To find a specific $\phi$, and hence a specific $\psi_t(x|x_1)$, let’s solve the OT problem with the conditional velocity field in Equation (10)

$$\begin{aligned} \int_0^1\int \|u_t(x)\|^2p_t(x)dxdt&=\int_0^1 \mathbb{E}_{X_t\sim p_t}\|u_t(X_t)\|^2dt \\ &\overset{(10)}{=}\int_0^1 \mathbb{E}_{X_t\sim p_t}\|\mathbb{E}[\dot \psi_t(X_0|X_1)|X_t]\|^2dt\\ &\leq \int_0^1 \mathbb{E}_{X_t\sim p_t}\mathbb{E}[\|\dot \psi_t(X_0|X_1)\|^2|X_t]dt\\ &=\mathbb{E}_{(X_0,X_1)\sim \pi_{0,1}}\int_0^1 \|\dot\psi_t(X_0|X_1)\|^2dt \end{aligned}$$

The above problem involves minimizing the expectation, but now we can minimize individually for each $X_0$ and $X_1$, let $\gamma_t=\psi_t(x|x_1)$, we can focus on the integral itself

$$\min_{\gamma}\int_0^1\|\dot \gamma_t\|^2dt\quad \text{s.t.} \quad \gamma_0=x,\gamma_1=x_1$$

This is a variational problem and can be solved using Eular-Lagrange equations, we directly write the final answer, the conditional flow that comes from the OT problem is

$$\psi_t(x|x_1) = tx_1+(1-t)x\tag{11}$$

this is the minimizer of the above variational problem.

We can find some facts, first, the linear conditional flow in (11) minimizes a bound of the Kinetic Energy among all conditional flows.

Second, note that Equation (11) now gives us

$$X_t = \psi_t(X_0|X_1) = tX_1+(1-t)X_0$$

and rearrange it yields

$$X_0 = \frac{X_t-tX_1}{1-t}$$

if the target $q$ consists of a single data point $q(x)=\delta_{x_1}(\cdot)$, then the above equation is

$$X_0 = \frac{X_t-tx_1}{1-t}$$

which means if you know $X_t$, then $X_0$ is deterministic because there is no randomness in $x_1$ for Dirac measures. We will find that

$$\mathbb{E}[\dot\psi_t(X_0|x_1)|X_t] = \dot\psi_t(X_0|x_1) = x_1-X_0$$

since $X_t$ is given and $x_1$ is Dirac, and also $X_0$ is deterministic when $X_t$ is given, we can get rid of the expectation.

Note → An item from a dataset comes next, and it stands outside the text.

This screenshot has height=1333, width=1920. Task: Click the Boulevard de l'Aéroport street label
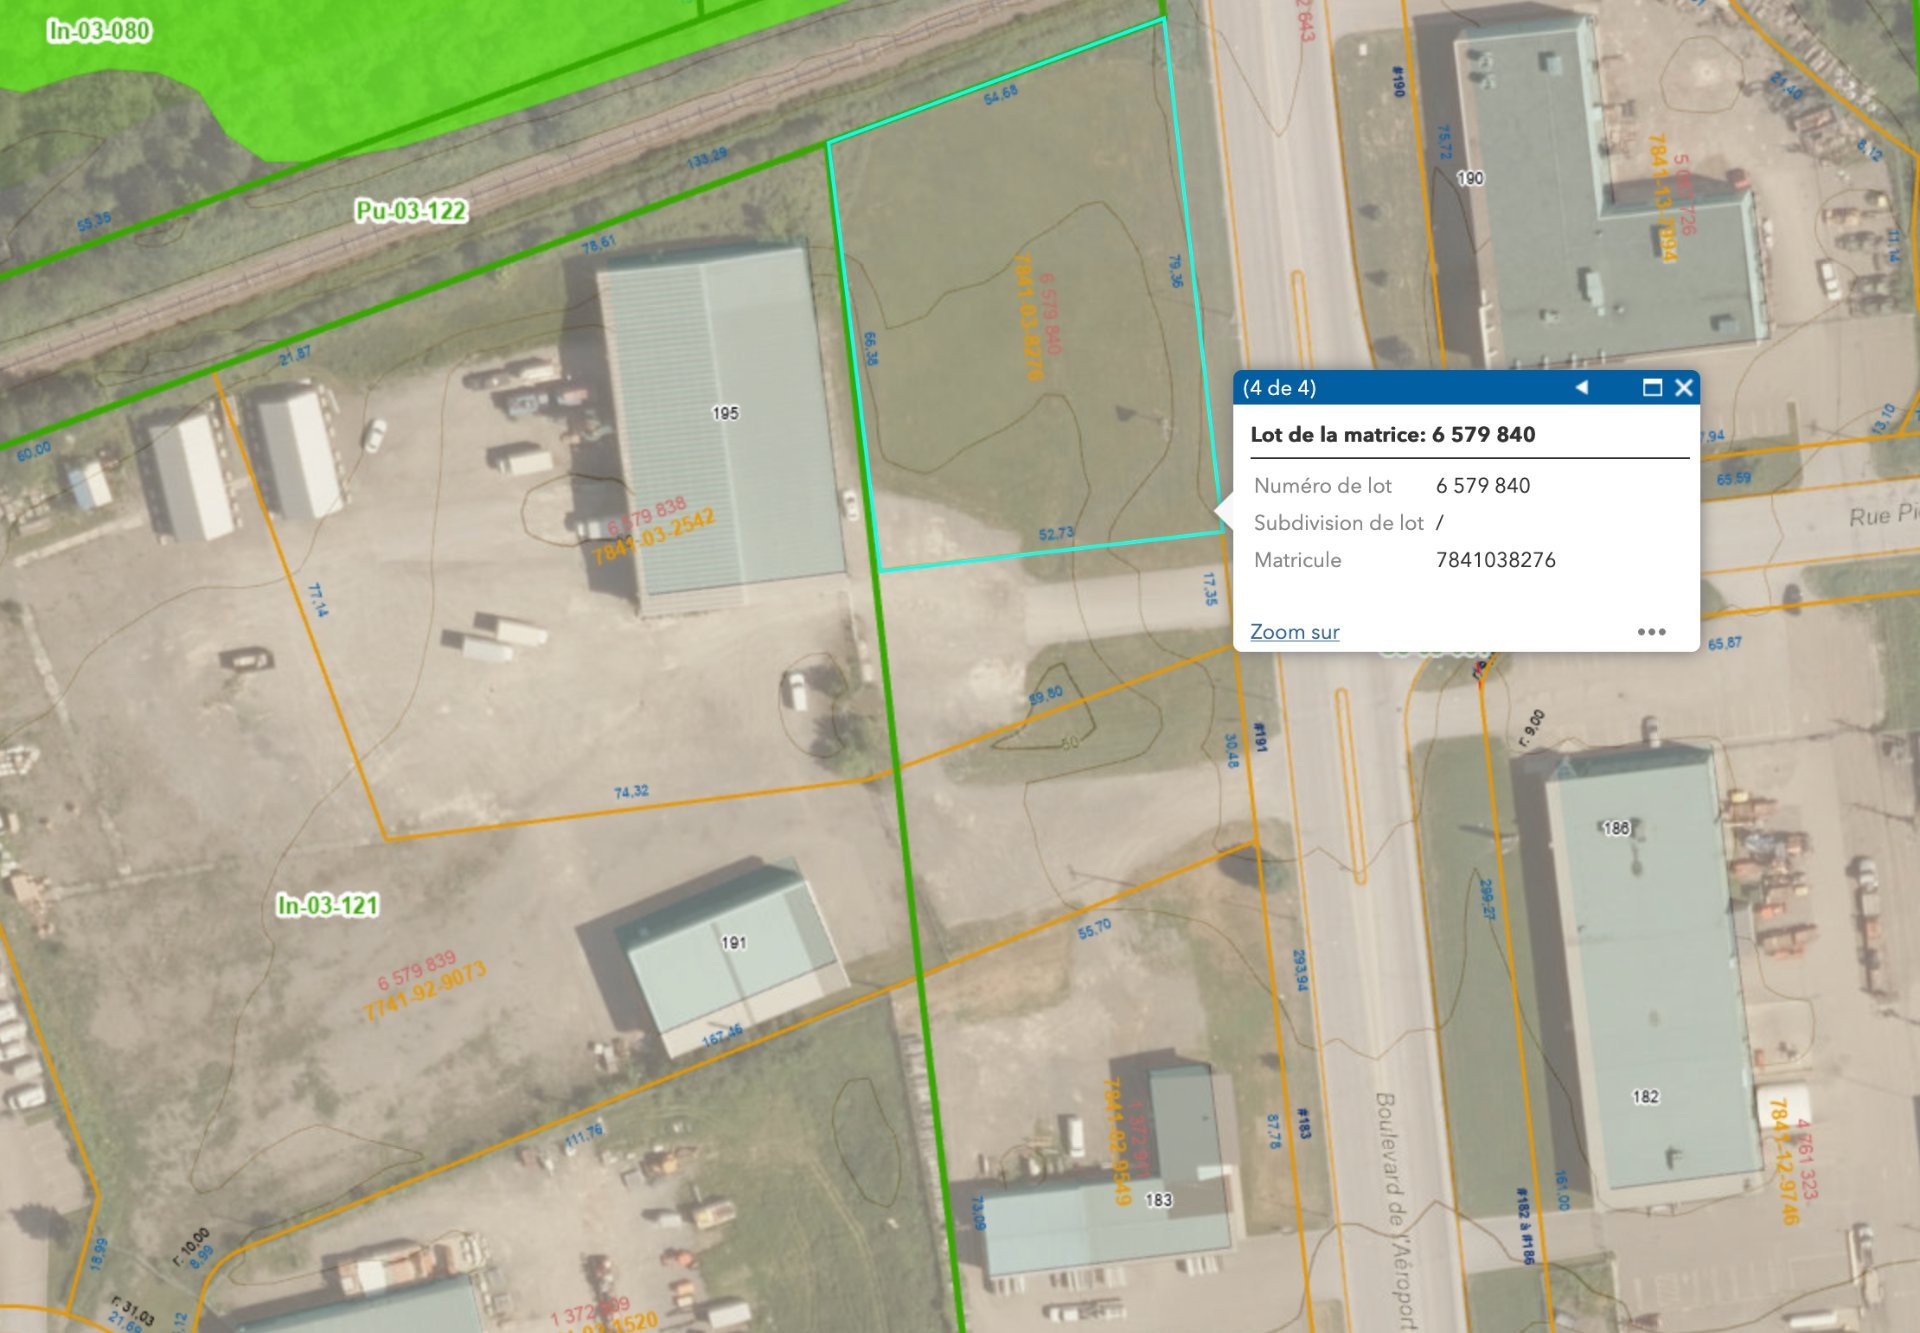(1395, 1210)
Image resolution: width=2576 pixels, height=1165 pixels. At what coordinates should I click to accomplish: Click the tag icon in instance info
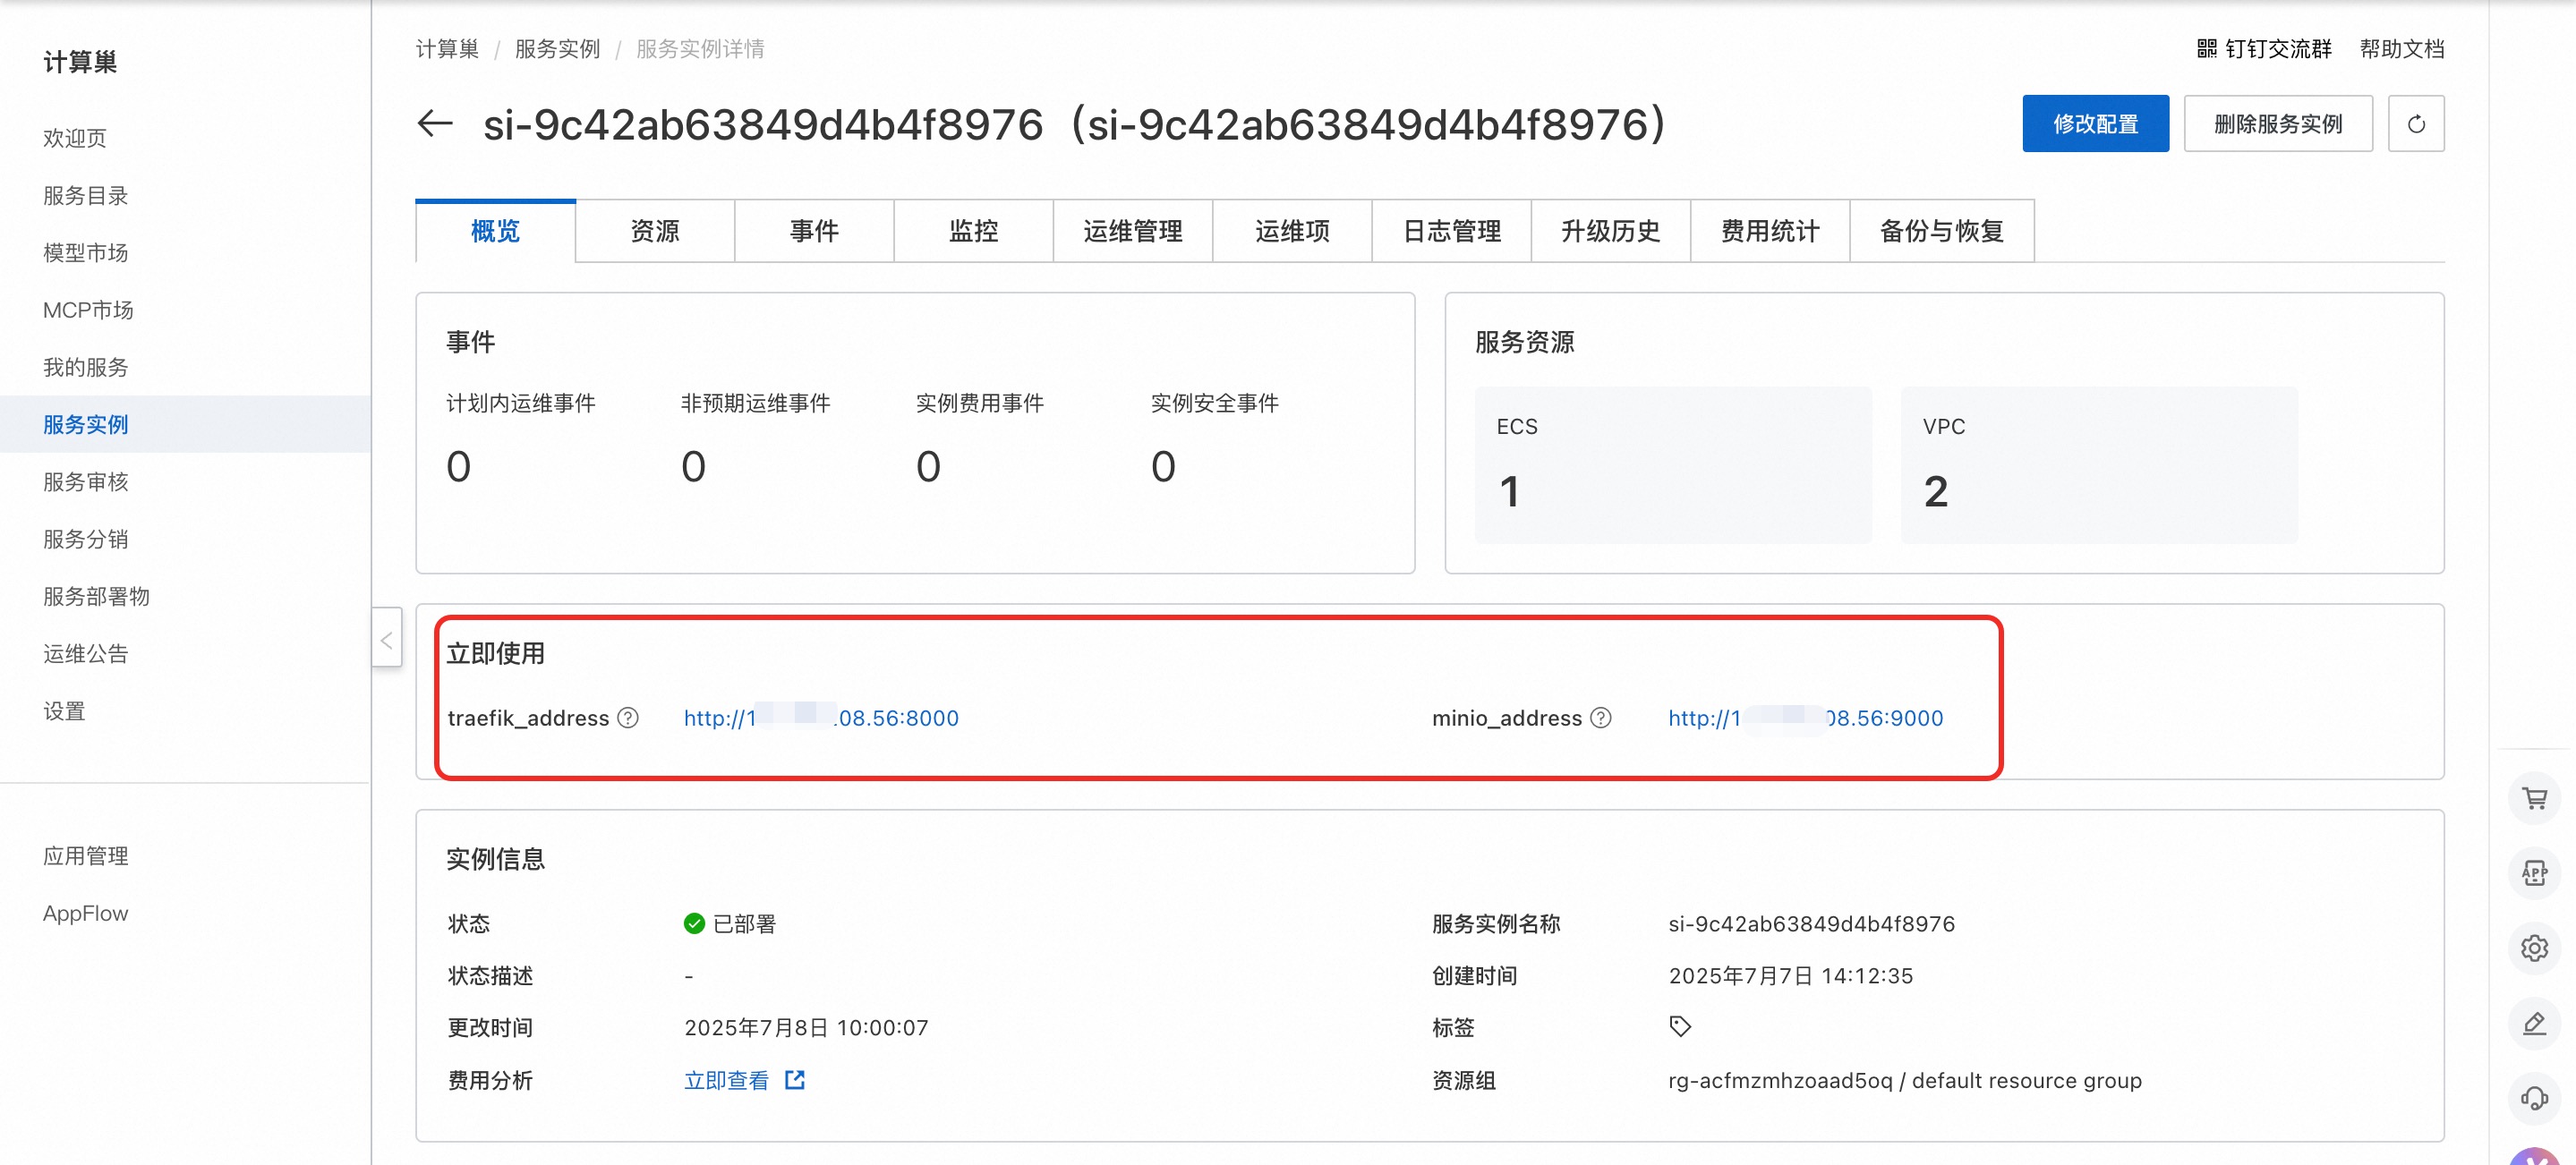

Theorem. If $q=\delta_{x_1}$, then the dynamic OT problem has an analytic solution given by the OT displacement interpolant in (11).

We can use this linear conditional flow to construct our conditional velocity field and the conditional probability path, then our Flow Matching Loss. Refer to the 01-Overview of Flow Matching.